Microsoft has never shipped a bigger security update. Its July Patch Tuesday fixed a record haul of flaws, and the company says AI is why the count keeps climbing.
The scale is hard to ignore. By Microsoft’s own count, the update patched 622 vulnerabilities. That more than tripled June’s tally, which had set a record of its own. Krebs on Security, which first reported the release, put the figure at 570. Another 428 Chromium bugs in Edge sit on top.
Three zero-days, two under attack
Fifty-eight of the flaws count as critical. Three are zero-days, which means they were public or exploited before a fix existed. Two of those are already in active use.
The first, CVE-2026-56155, lets an attacker raise their privileges through Active Directory Federation Services, the system that signs a network’s logins. The second, CVE-2026-56164, does the same through on-premises SharePoint. Neither carries a scary severity score. Attackers are using both anyway.
That is the real lesson. CISA has added both to its known-exploited list and told federal agencies to patch within days. The third zero-day, a BitLocker bypass, needs physical access, so it is less urgent.
AI is writing the patch notes
Microsoft is blunt about the cause. In a blog post a week earlier, Windows chief Pavan Davuluri warned customers to expect “a higher volume of security updates” as AI helps find more bugs, faster.
The tools are doing the digging. Microsoft’s own scanner, MDASH, found 16 of May’s flaws by itself. Anthropic’s Mythos model has been credited with a surge of fixes across the industry. The monthly count has risen with them, from 79 in March to 206 in June to 622 now.
It fits a wider theme. OpenAI recently showed off an in-house AI hacker that hunts flaws in its own models.
The same tools help attackers
There is a catch. Once a patch ships, attackers can compare it with the old code, spot the hole it plugs, and build an exploit within hours. The old habit of waiting a week to patch is fading.
It also breaks how teams triage. When a release carries 600 flaws and dozens rate critical, the label stops sorting anything. This month’s two exploited bugs prove it. Both score mid-tier, and both are in use.
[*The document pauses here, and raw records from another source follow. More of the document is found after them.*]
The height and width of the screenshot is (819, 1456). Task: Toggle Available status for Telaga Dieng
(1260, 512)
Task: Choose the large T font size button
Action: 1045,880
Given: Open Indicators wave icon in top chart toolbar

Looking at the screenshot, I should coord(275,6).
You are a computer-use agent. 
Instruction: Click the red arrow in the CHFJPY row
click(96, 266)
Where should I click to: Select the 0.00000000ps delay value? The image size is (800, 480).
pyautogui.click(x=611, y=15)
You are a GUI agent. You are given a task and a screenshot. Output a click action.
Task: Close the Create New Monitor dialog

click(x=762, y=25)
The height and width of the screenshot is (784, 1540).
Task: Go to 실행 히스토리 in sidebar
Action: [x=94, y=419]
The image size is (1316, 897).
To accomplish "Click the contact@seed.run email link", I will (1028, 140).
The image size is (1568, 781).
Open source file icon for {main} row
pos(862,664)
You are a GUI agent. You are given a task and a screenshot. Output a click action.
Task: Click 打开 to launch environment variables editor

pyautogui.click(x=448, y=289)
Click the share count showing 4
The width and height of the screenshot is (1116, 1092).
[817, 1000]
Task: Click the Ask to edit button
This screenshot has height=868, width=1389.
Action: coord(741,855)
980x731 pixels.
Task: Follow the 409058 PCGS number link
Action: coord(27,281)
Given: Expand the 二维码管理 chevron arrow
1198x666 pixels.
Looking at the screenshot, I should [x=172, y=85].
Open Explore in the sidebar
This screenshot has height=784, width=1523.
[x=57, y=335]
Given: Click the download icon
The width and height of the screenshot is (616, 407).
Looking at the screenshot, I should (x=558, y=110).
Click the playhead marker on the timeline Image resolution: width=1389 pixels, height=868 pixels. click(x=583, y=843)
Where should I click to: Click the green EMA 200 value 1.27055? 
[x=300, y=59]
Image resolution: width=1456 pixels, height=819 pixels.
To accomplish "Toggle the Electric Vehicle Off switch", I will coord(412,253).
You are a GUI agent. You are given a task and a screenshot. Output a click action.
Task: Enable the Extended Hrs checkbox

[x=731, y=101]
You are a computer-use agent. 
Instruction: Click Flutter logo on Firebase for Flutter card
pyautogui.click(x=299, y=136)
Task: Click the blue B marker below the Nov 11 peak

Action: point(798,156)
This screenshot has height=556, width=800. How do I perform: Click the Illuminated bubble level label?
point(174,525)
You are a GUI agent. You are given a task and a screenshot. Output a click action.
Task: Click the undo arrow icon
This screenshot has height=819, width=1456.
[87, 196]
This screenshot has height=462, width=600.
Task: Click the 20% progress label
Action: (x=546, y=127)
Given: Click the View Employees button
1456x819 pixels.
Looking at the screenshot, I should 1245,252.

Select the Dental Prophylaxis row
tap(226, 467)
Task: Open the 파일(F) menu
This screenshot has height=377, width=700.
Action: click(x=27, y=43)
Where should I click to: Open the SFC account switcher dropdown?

Teams are already stretched. Benchmarks built to measure AI’s hacking skills keep getting saturated, and researchers keep tricking coding assistants into unsafe behaviour.
A rocky rollout
The update has not been smooth. Microsoft paused the rollout for some Dell devices with Intel chips, after reports of sudden shutdowns, overheating, and battery drain. A fix is due within days.
For everyone else, the advice is the same as ever, only more urgent. Sort by what is being exploited, not by the number on the box. And patch faster than you used to.